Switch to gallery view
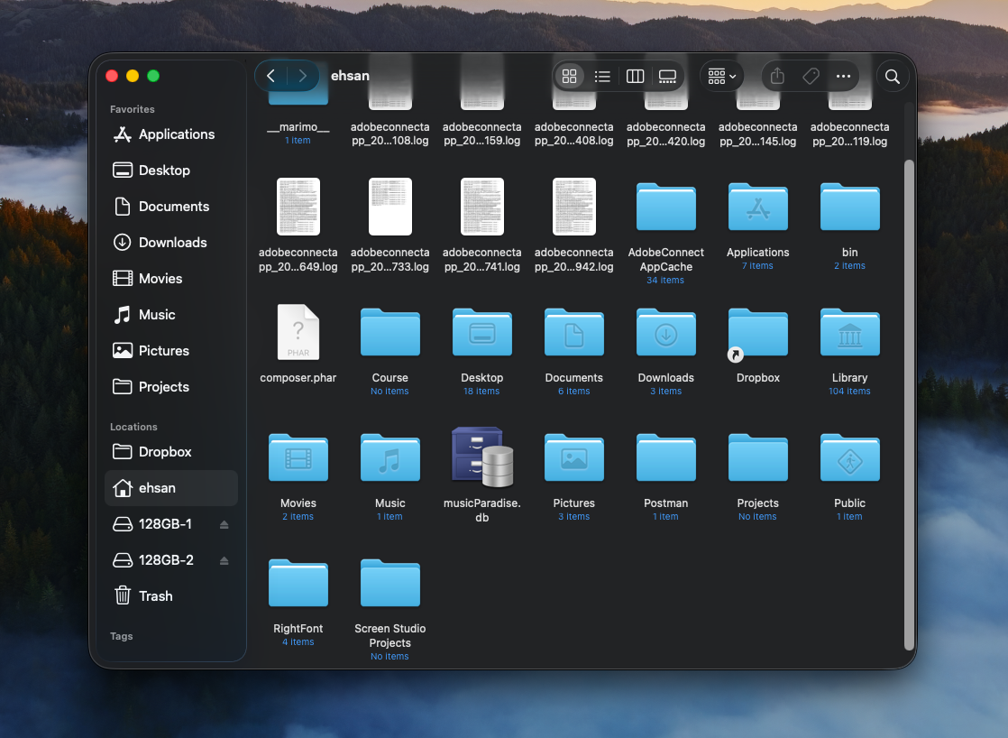 tap(667, 77)
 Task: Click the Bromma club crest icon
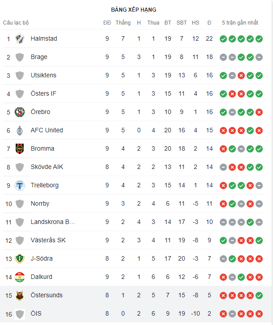coord(20,149)
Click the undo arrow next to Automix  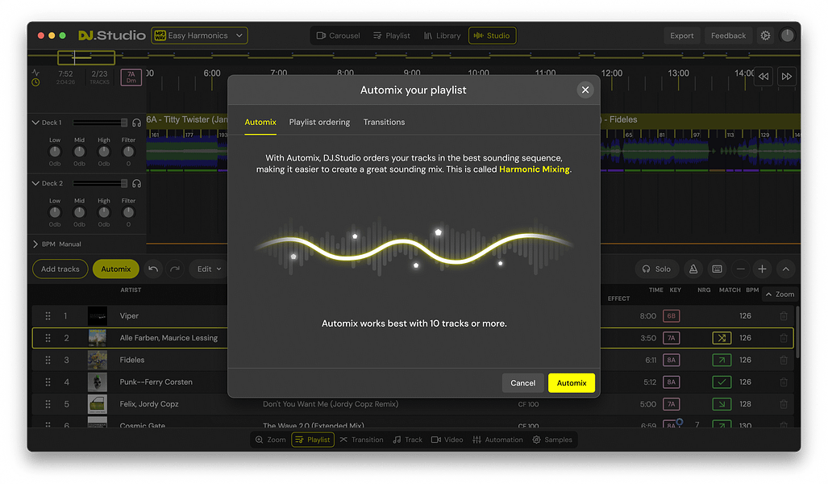click(x=152, y=269)
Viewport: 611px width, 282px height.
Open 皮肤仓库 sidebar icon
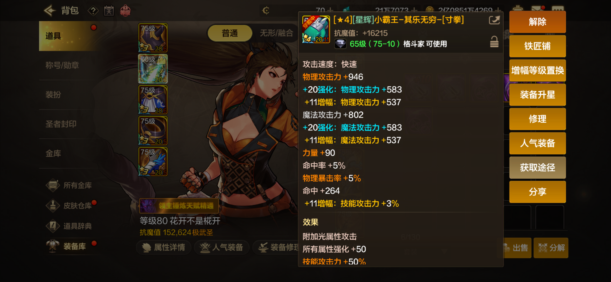53,206
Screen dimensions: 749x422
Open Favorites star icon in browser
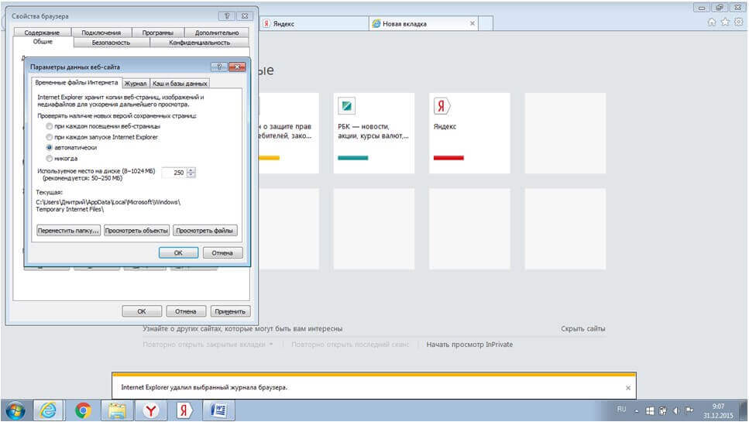pos(725,22)
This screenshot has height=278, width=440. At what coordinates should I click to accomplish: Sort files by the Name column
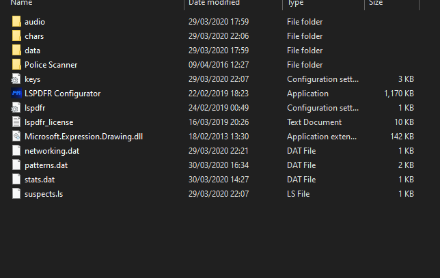(x=22, y=3)
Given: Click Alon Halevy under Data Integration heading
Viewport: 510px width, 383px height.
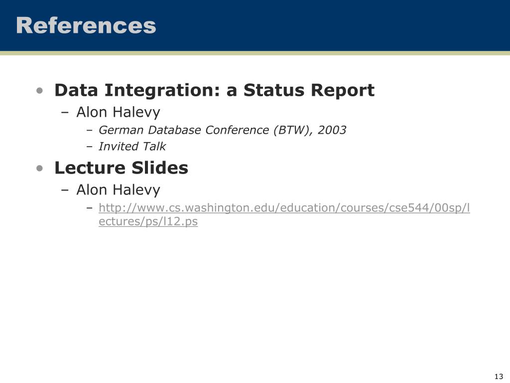Looking at the screenshot, I should 118,112.
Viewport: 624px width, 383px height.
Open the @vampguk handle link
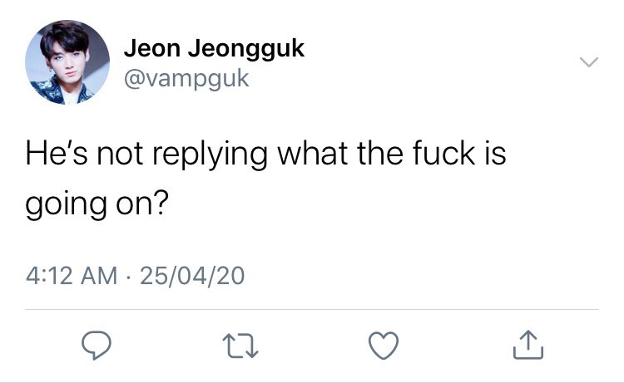(x=186, y=79)
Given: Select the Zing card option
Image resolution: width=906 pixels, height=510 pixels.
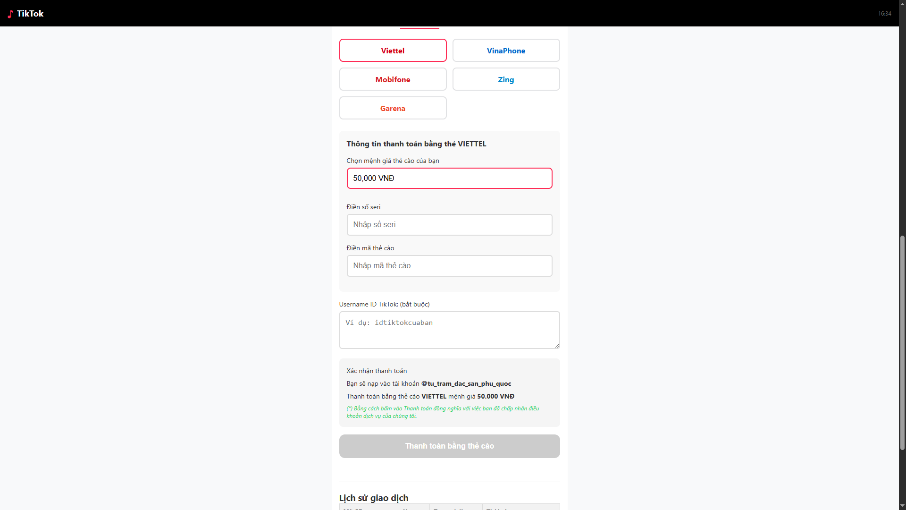Looking at the screenshot, I should (506, 79).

·····

Exercise objective:
From the line with "Given: Select the Zing card option" through the final line of the data above, copy everything exactly, both ends included, but not the pictures.

Response below:
Given: Select the Zing card option
Image resolution: width=906 pixels, height=510 pixels.
Looking at the screenshot, I should (506, 79).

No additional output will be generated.